Telstra is proceeding with the deepening job cuts even after slugging customers with price rises of up to 20 percent earlier this month, and despite the company’s strong financial position.

Telstra CEO Vicky Brady presented shareholders with a half yearly report in February in which she boasted of “strong and continued growth.” Income was $11.6 billion, up 6.4 percent. Earnings before tax and other costs was $3.9 billion, up 11.4 percent. After-tax profit for the six months was $900 million, meaning the company was on track to beat its 2021–2022 full-year profit of $1.8 billion.

Appreciating that stock holders would not be content with increased revenue alone, Brady assured them that she “remained committed” to Telstra’s $500 million T25 cost-cutting and job-slashing restructure. A Telstra spokesman told the Australian Financial Review in March that while the company did not have “job reduction targets under T25,… we have always said that we expect some workforce reductions as technology and customer needs change.”

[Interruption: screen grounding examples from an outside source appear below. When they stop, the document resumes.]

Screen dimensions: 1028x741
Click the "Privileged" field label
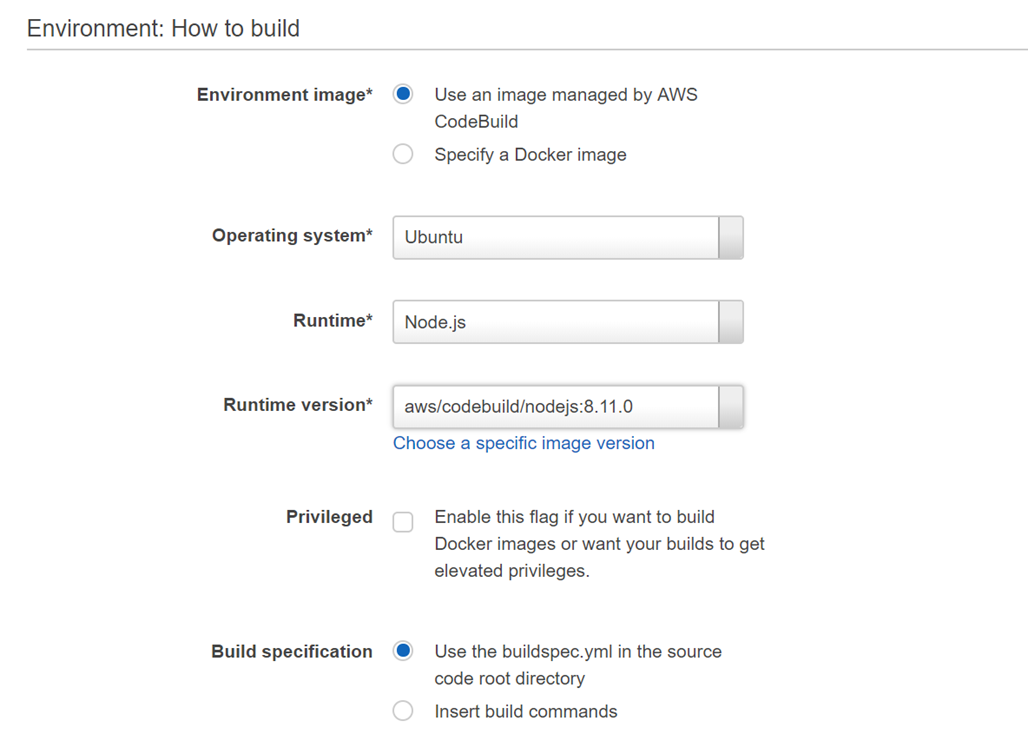[329, 517]
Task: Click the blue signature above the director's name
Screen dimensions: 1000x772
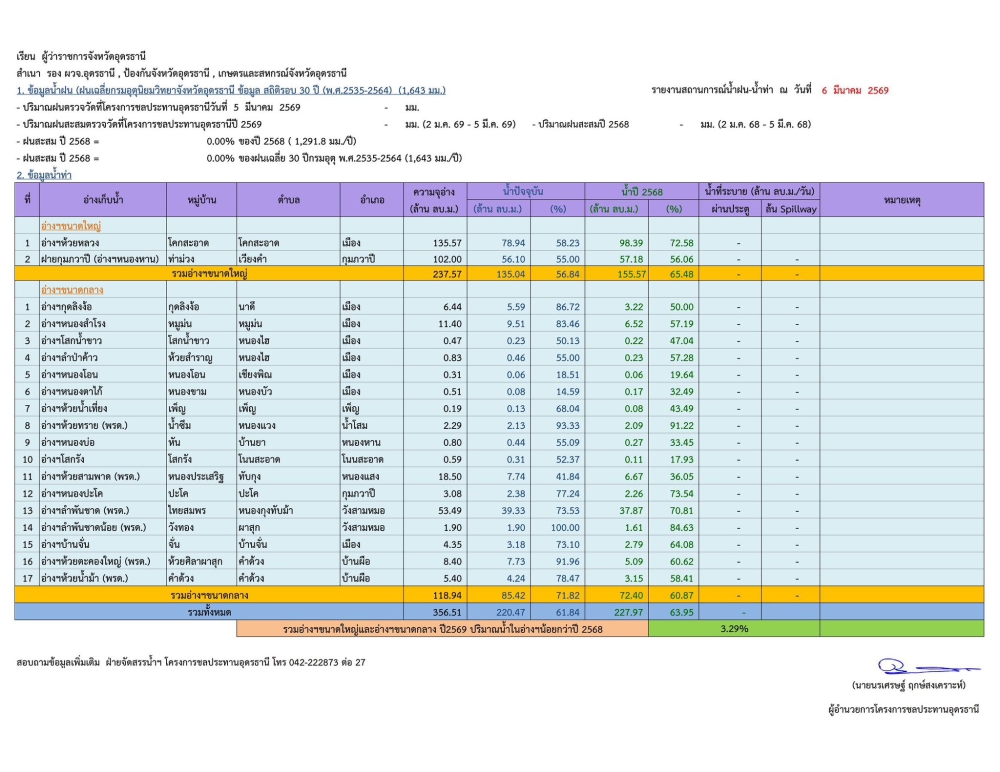Action: [x=917, y=667]
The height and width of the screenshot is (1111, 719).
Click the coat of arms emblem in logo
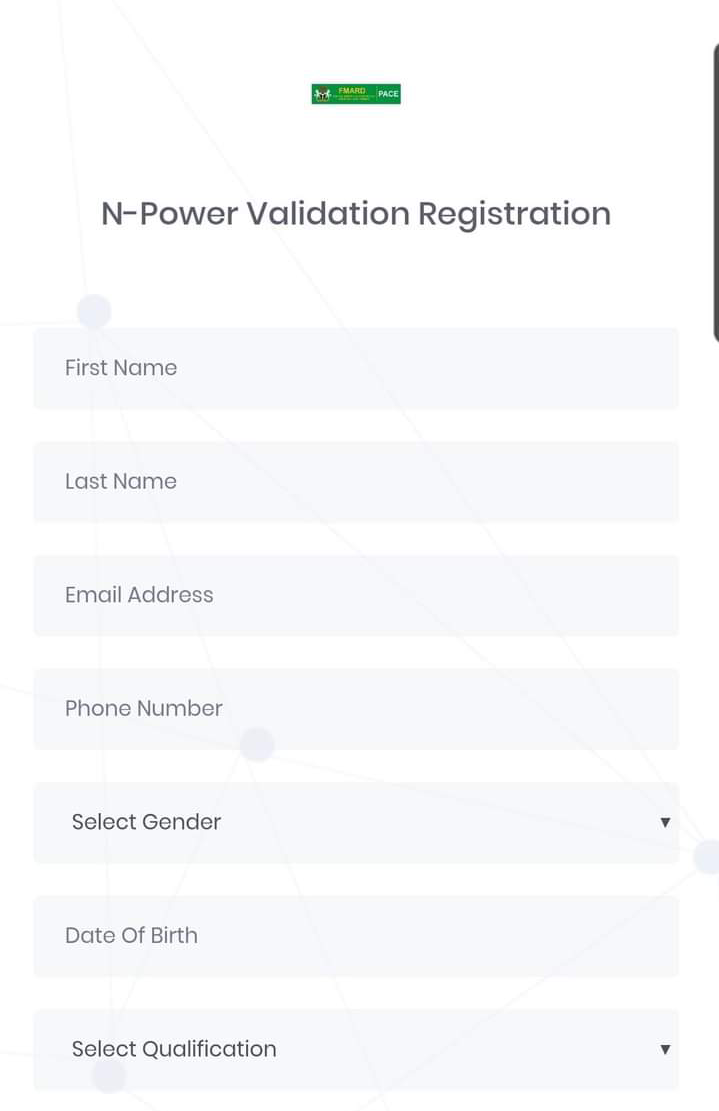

With rapid advances in telecommunications and computing technologies in a highly competitive industry, Brady is under pressure from shareholders to maintain profits. Revenue from some of Telstra’s traditional telecommunications services has been declining under competition from companies such as Cisco Systems, Juniper Networks and Megaport that provide software-defined wide area network (SD-WAN) services.

These services allow businesses to manage their data through cloud-based networks rather than physical centres, and are typically cheaper to use. Analysts from financial services provider Morgan Stanley say traditional telecommunications such as those provided by Telstra were not designed to handle the demands of remote working and mobile-based applications.

“With greater numbers of applications moving to the cloud there is more strain on bandwidth, which has spearheaded growth of the SD-WAN market,” a Morgan Stanley report said, warning the transition was a “net negative” for telecommunications companies with big fixed-line businesses, such as Telstra.

Morgan Stanley estimates that revenues in Telstra’s $900 million data and connectivity business are declining by about 10 percent annually, making it more reliant on mobile and infrastructure operations to maintain profits. This means Telstra will be seeking to impose further productivity increases and cost savings through cuts to jobs, pay and conditions in all areas of its business.

The ongoing T25 job cuts follow the T22 restructure launched by former CEO Andy Penn in June 2018. T22 slashed $2.7 million in annual costs and more than 8,000 permanent positions over four years, along with 1,600 indirectly employed workers.

The axing of this large number of jobs would not have been possible without the complete collaboration of the CWU bureaucracy. But this is nothing new—the union has demonstrated over decades that it will impose every demand of Telstra and its financial backers.

The CWU, previously known as the Communication Electrical and Plumbing Union (CEPU), has overseen the destruction of tens of thousands of jobs since Telstra (then Telecom Australia) carried out its “Project Mercury” restructuring, which was launched with the backing of the Keating Labor government in 1993.

The overhaul was aimed at preparing the grounds for privatisation, which was carried out under the ensuing Howard Liberal-National Coalition government with no opposition from the unions. Underscoring the completely bipartisan character of the pro-business program, the Labor administration of Prime Minister Julia Gillard finalised the sell-off in 2011 by relinquishing the government’s remaining Telstra shares.

While the privatisation has been a boon to powerful corporate interests, it has been accompanied by almost endless restructuring aimed at boosting profits.

In 1980, Telstra had a workforce of around 90,000. By 2015, this had been slashed to 36,000 full-time employees and 38,000 contractors. Today, the company has just 26,000 full-time workers and 19,000 contractors.